# Tasks to carry out
• 1. Answer these questions using the guselkumab abstract. Put each answer on its own line, marked (a), (b) or (c).
(a) What kind of antibody is risankizumab, and what is its Fc region like?
(b) Which institution is listed for the first author, Atreya?
(c) What other name does the guselkumab abstract give for Fcγ receptor (FcγR) I?
• 2. For each statement, say yes or no according to the guselkumab abstract. Quote the exact words from the guselkumab abstract that decide each answer.
(a) Guselkumab is a humanised antibody.
(b) In IBD, CD64+ IL-23-producing myeloid cells are increased in the inflamed colon.
(c) Hôpital Saint-Louis is located in Paris.
• 3. Pick up the guselkumab abstract after its last sentence and continue it.
** Extract to read follows **
P504 Guselkumab, an IL-23p19 subunit–specific monoclonal antibody, binds CD64+ myeloid cells and potently neutralises IL-23 produced from the same cells

Atreya, R.(1)*;Abreu, M.T.(2);Krueger, J.G.(3);Eyerich, K.(4,5);Sachen, K.(6);Greving, C.(6);Hammaker, D.(6);Bao, P.(6);Lacy, E.(7);Sarabia, I.(6);Deming, J.(6);Elloso, M.M.(8);Ritchlin, C.(9);McInnes, I.B.(10);Allez, M.(11);Fourie, A.(6);

(1)Erlangen University Hospital, Friedrich-Alexander-Universität Erlangen-Nürnberg, Erlangen, Germany;(2)University of Miami, Leonard Miller School of Medicine, Miami- FL, United States;(3)The Rockefeller University, Laboratory for Investigative Dermatology, New York- NY, United States;(4)University of Freiburg, Medical Center, Freiburg, Germany;(5)Karolinska Institute, Department of Medicine - Division of Dermatology and Venereology, Stockholm, Sweden;(6)Janssen Research and Development- LLC, Immunology, San Diego- CA, United States;(7)Janssen Research and Development- LLC, Immunology, Spring House- PA, United States;(8)Janssen Scientific Affairs- LLC, Immunology, Horsham- PA, United States;(9)University of Rochester, Department of Medicine - Allergy/Immunology and Rheumatology, Rochester, United States;(10)University of Glasgow, College of Medical Veterinary and Life Sciences, Glasgow, United Kingdom;(11)Hôpital Saint-Louis, Université Paris Cité, Paris, France;


Monoclonal antibodies targeting the interleukin (IL)-23p19 subunit are effective in the treatment of inflammatory bowel diseases (IBD), but have different molecular attributes that may translate to differences in clinical efficacy. Within this class, guselkumab (GUS) is a fully human IgG1 monoclonal antibody with a native Fc region, and risankizumab (RIS) is a humanised IgG1 antibody with a mutated Fc region. Binding of these therapeutic antibodies to Fcγ receptor (FcγR) I, or CD64, is of particular interest, as CD64+ IL-23-producing myeloid cells are increased in the inflamed colon in IBD and correlated with endoscopic disease severity (Chapuy L, et al. Mucosal Immunol. 2019; Chapuy et al. J Crohns Colitis. 2020). Here, we compared functional characteristics of the antigen-binding and Fc regions of GUS and RIS.
** End of Extract to read **
** Information supplied follows **
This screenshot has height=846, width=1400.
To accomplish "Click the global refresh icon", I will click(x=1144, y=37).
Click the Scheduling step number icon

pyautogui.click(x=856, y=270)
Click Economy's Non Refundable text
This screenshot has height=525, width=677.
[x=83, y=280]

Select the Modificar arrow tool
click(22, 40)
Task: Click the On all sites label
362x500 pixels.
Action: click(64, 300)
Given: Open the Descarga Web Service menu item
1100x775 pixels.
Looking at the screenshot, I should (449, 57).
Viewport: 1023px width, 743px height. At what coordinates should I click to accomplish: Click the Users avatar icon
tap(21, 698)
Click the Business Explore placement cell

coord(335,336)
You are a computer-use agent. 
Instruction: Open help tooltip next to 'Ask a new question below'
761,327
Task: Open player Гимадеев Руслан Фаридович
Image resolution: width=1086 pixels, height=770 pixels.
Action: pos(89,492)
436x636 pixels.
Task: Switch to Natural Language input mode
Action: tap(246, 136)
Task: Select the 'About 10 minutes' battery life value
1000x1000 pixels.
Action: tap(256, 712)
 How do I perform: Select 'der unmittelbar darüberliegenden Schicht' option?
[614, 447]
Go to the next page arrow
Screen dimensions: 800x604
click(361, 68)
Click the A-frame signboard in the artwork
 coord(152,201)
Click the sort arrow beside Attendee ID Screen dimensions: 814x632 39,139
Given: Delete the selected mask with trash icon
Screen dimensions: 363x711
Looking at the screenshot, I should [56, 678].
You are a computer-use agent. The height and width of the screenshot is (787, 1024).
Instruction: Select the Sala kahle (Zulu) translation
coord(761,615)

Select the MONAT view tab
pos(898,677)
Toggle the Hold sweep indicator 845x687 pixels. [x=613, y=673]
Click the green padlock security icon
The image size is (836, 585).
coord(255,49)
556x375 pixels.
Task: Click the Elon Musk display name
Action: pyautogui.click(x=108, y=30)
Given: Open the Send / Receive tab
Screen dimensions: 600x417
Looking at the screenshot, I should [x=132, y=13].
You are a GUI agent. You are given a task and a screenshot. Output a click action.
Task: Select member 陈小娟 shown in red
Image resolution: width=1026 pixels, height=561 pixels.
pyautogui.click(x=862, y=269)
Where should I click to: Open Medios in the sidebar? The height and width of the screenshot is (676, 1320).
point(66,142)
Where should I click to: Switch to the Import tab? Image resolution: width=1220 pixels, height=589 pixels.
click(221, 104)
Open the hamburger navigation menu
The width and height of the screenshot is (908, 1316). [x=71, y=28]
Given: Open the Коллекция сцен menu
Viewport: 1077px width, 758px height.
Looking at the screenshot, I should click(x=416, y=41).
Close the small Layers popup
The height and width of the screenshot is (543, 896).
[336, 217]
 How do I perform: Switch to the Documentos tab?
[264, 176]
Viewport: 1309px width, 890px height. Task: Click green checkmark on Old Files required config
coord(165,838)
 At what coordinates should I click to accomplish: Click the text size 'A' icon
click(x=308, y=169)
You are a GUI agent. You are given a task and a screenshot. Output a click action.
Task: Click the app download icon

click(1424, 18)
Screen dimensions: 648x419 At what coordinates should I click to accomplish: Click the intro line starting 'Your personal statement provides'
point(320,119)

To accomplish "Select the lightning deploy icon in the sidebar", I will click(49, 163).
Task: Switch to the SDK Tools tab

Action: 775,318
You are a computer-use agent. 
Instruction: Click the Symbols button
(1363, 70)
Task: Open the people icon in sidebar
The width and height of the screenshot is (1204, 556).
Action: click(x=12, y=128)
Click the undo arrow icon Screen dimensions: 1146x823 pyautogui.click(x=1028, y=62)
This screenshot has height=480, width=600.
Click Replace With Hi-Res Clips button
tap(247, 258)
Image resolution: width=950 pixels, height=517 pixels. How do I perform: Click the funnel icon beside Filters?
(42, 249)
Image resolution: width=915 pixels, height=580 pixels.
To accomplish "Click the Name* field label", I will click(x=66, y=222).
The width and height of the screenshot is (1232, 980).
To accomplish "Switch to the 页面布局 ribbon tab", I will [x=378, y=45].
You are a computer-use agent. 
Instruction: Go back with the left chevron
** End of Information supplied **
# Task-by-task answers
• 1.
(a) Risankizumab is a humanised IgG1 antibody with a mutated Fc region.
(b) Erlangen University Hospital, Friedrich-Alexander-Universität Erlangen-Nürnberg, Erlangen, Germany.
(c) CD64.

• 2.
(a) No: "guselkumab (GUS) is a fully human IgG1 monoclonal antibody with a native Fc region"
(b) Yes: "CD64+ IL-23-producing myeloid cells are increased in the inflamed colon in IBD"
(c) Yes: "Hôpital Saint-Louis, Université Paris Cité, Paris, France"

• 3.
IL-23 binding affinity of GUS and RIS was compared in vitro using KinExA and surface plasmon resonance. In vitro cellular potency of GUS and RIS was measured by impact on IL-23-induced signal transducer and activator of transcription 3 (STAT3) phosphorylation in human peripheral blood mononuclear cells. Binding of GUS and RIS to FcγRs was assessed in cells transfected with individual FcγRs. In primary human “inflammatory” monocytes differentiated with granulocyte-macrophage colony-stimulating factor and interferon-γ (IFN-γ) followed by toll-like receptor stimulation to induce IL-23 production, binding of GUS and RIS to CD64 and capture of endogenously secreted IL-23 was assessed using flow cytometry. The potential impact of GUS binding to CD64 was assessed in IFN-γ primed monocytes using a human 41-plex cytokine bead assay.


GUS and RIS displayed comparable picomolar binding affinity for IL-23 and equivalent high potency for inhibition of IL-23-induced STAT3 phosphorylation. GUS showed strongest binding to CD64 compared with other FcγRs, whereas RIS had negligible binding to any FcγR. GUS, but not RIS, showed dose-dependent Fc-mediated binding to CD64 in primary human “inflammatory” monocytes. Moreover, CD64-bound GUS was able to simultaneously capture IL-23 endogenously secreted from the same cells (Figure). GUS binding to CD64 on monocytes did not induce cytokine production.


GUS, but not RIS, can simultaneously bind CD64+ myeloid cells via its Fc region and neutralise IL-23 with high affinity and potency. Our in vitro data suggest a mechanistic benefit through enhanced localization of GUS within the inflamed colon, where CD64+ IL-23-producing myeloid cells are increased, and GUS can potently neutralise IL-23 at its source of production. These findings may contribute to differences in therapeutic profiles between antibodies.